Last week William Rice stopped to see what was going on at a health care reform protest organized by, a group in favor of health care reform and the “public option” of government health insurance.

Although he was not involved with either side of the protest, Rice got into an altercation with a MoveOn protestor, who ended up biting off the top joint of Rice’s pinky finger. Rice reported that he did not have a conversation about health care reform with his attacker unless “you want to call him screaming in my face that I’m an idiot a conversation.”

The week previous we saw headlines about the Tempe pastor who is publicly preaching and praying for the death of President Obama. This Independent Baptist (aka We Are the Only True Church) pastor has published his “Why I Hate Barack Obama” sermon on the Web, where you can see him express his wish for the president’s “children to be fatherless.”

At the same time we have politicians like Sarah Palin, who recklessly throws out inflammatory labels like “death panels” and Nancy Pelosi, who self-righteously accuses anyone that disagrees with her of being “un-American.” The health care Town Halls have been shockingly hostile. The vitriolic invective hurled by all sides is just plain nasty and the ugliness of our current public conversation brings shame to us all.

Anger is sputtering and spitting on all sides of the present public debate. This anger is fueled by insufferable sanctimony (I am Right and you are Stupid) and bitter acrimony (because you are Stupid I hate you). The sanctimonious and acrimonious are also remarkably parsimonious (because you are so Stupid and Wrong I will give you no grace).

I know I am not the only one disgusted and discouraged by this kind of conduct. What do we do about this? How do we balance the strength of our convictions with civil civic discourse?

Peter Berger and Anton Zijderveld have written a book attempting to answer this question, called In Praise of Doubt: How to Have Convictions Without Becoming a Fanatic. These authors advocate for a less dogmatic certainty in debate, for conviction balanced with a willingness to understand another point of view, for openness to the possibility that you may not have all the answers – a timely challenge.

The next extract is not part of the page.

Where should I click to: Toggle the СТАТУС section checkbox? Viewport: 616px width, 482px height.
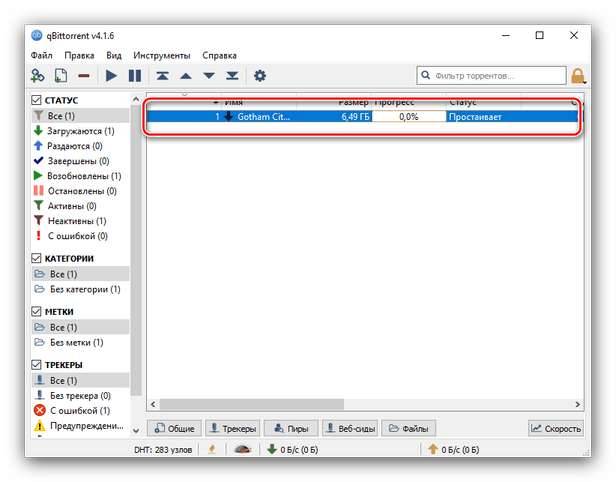(37, 101)
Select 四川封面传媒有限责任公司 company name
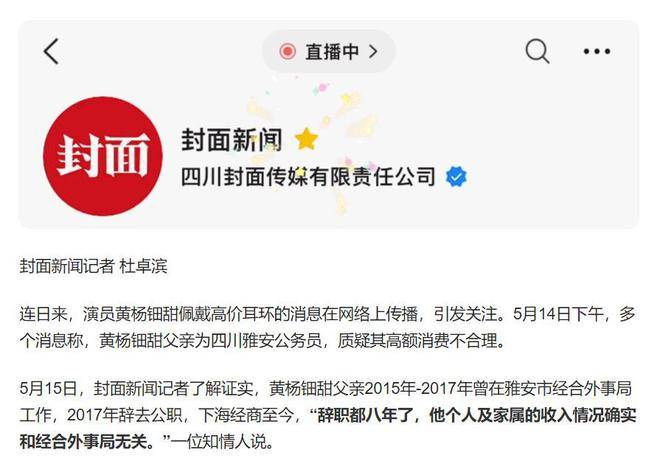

Really, to be civil in the face of conflicting convictions is not that complicated. We just need to remember the basics we learned as children and try to teach to our own children:

• Mind your manners.

• Don’t interrupt.

• If you can’t say something nice, don’t say anything at all.

• Listen before speaking.

• Treat others the way you would like to be treated.

• Love your neighbor as yourself.

In the book of James we read “Everyone should be quick to listen, slow to speak and slow to become angry” (James 1:19). What would happen if we actually did that? Perhaps we could actually work together and get something done for our common good.

What distresses me most is the poor public behavior of those who profess to be followers of God. There is no excuse for Christians espousing hateful invective like our Tempe pastor neighbor. If we look at Jesus’ example we see that he preached submission to authorities, even the occupying authorities of Rome, and that he reserved his righteous anger for the Pharisees, the religious zealots. Interesting.

Perhaps we can frame our public debate like this instead: we may disagree, but I value you as an intelligent person and perhaps we can learn from each other. Let’s work together instead of biting each other’s heads (or fingers) off.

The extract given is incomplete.